I had forgotten how finicky a business it is to create a rectangular to cylindrical coordinates conversion routine that uses the arctangent function that's good for all four quadrants of a 360 degree range. That took an interminable amount of time... all special cases. :-s

I didn't add fillets and roundings, mostly because for the size teeth we've been talking about, viz, 3 mm or so, I doubt that our repraps will even see that sized detail. I also used straight lines for the base between teeth and the tooth crowns for the same reason. If this proves to be a problem I'll expand the code. I'd rather not get caught up in guilding lilly exercises just now. I just want to make a drive train.

It's always fun to push design methods to extremes. This one from the University of LuleƄ that I've pirated for our purposes to design involute profile gears gives some really neat results at extremes as you can see with this 5 toothed gear.
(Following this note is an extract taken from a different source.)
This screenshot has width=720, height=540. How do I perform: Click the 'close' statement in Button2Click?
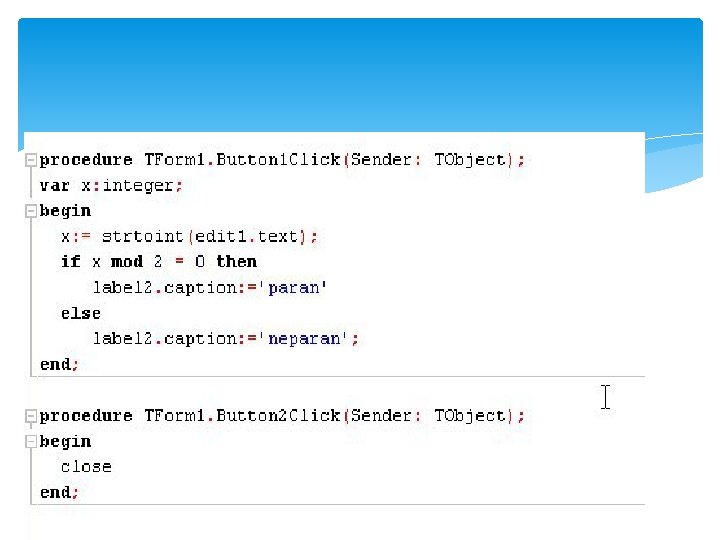coord(86,467)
If we were really going to make gears at the extremes then fillets and rounds would be much more likely to be required. As it is, though... :-)
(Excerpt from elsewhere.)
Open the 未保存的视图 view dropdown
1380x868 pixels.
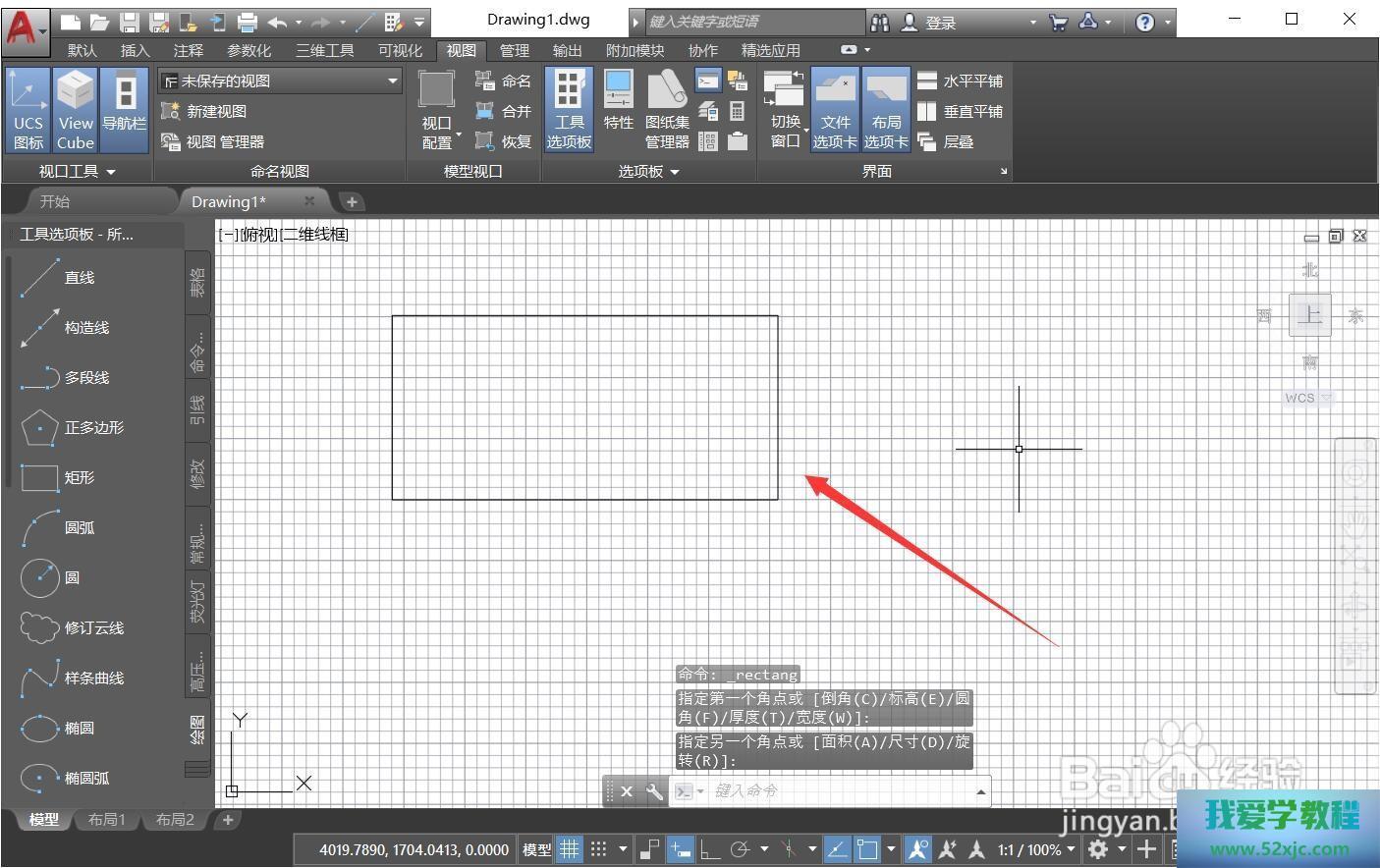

There's a contract final report to write up and turn in in the morning along with an invoice so I won't be getting back to this till tomorrow afternoon or evening. I'll be trying to sort out the design process so that we can make gears that mesh properly with less effort than is presently the case. If that works I'll clean up the code logic and try to translate this into Java this weekend. I've got Vik's excellently written cog script as a starting point, so I'm not expecting a lot of problem with that. Wish me luck, though, after all I didn't think that doing a simple cylindrical to rectangular coordinates conversion was going to be such a big deal beforehand, either. :-(

That'll take a lot of rattling out of the current gearing. Good one, Forrest!